**Provided entries**
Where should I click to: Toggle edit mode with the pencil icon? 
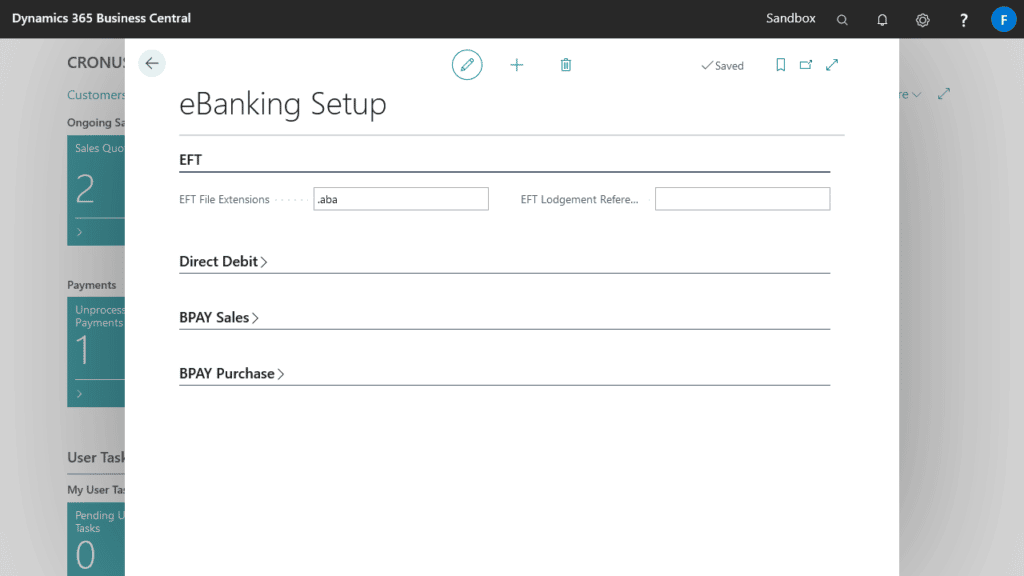pos(467,64)
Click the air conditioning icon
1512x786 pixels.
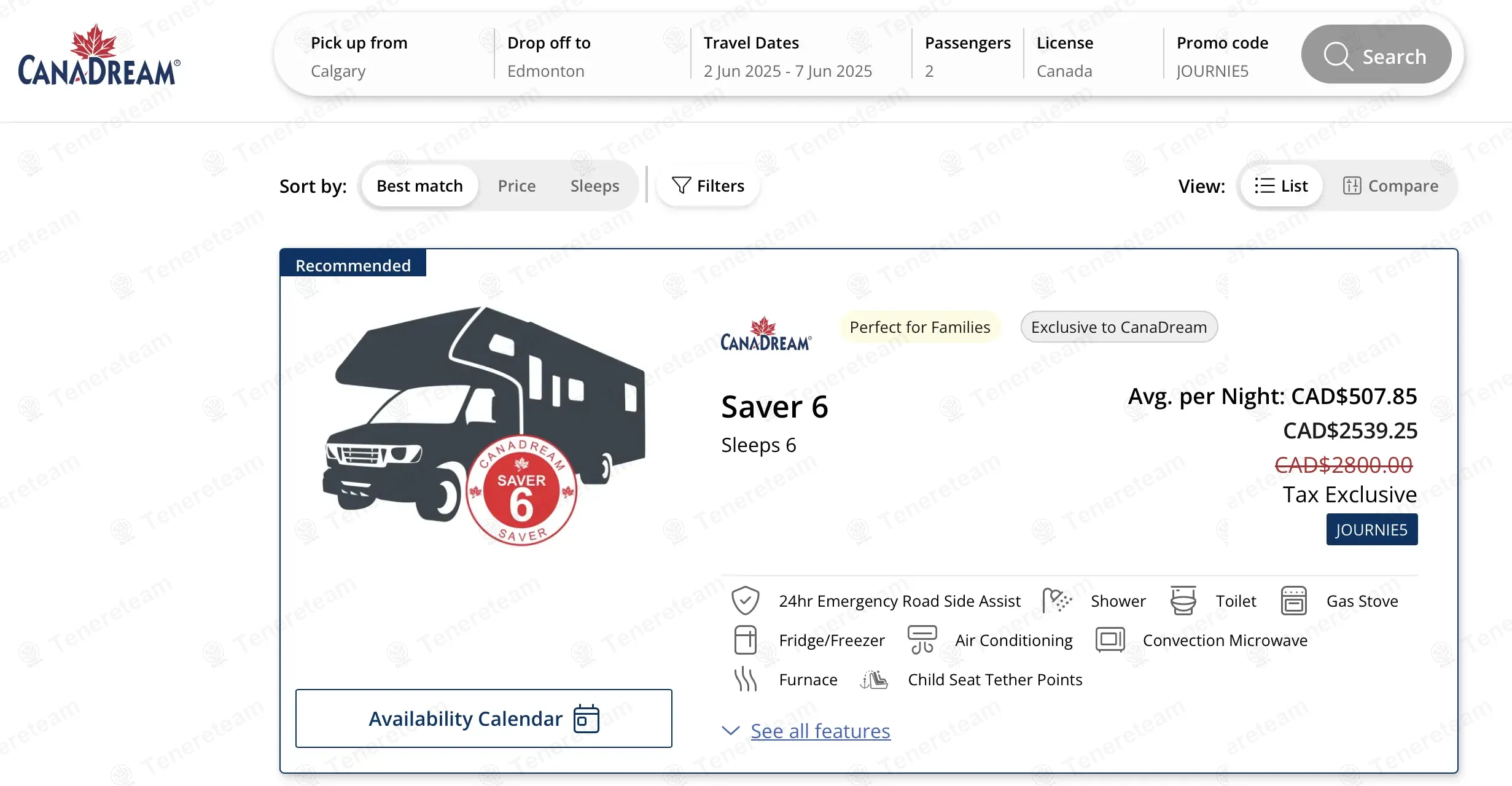(922, 640)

**Task prompt**
Please print the lines from the one holding "Click the air conditioning icon" through the end of the records above, unchanged and with the pictures left out.

**Finished task**
Click the air conditioning icon
1512x786 pixels.
(922, 640)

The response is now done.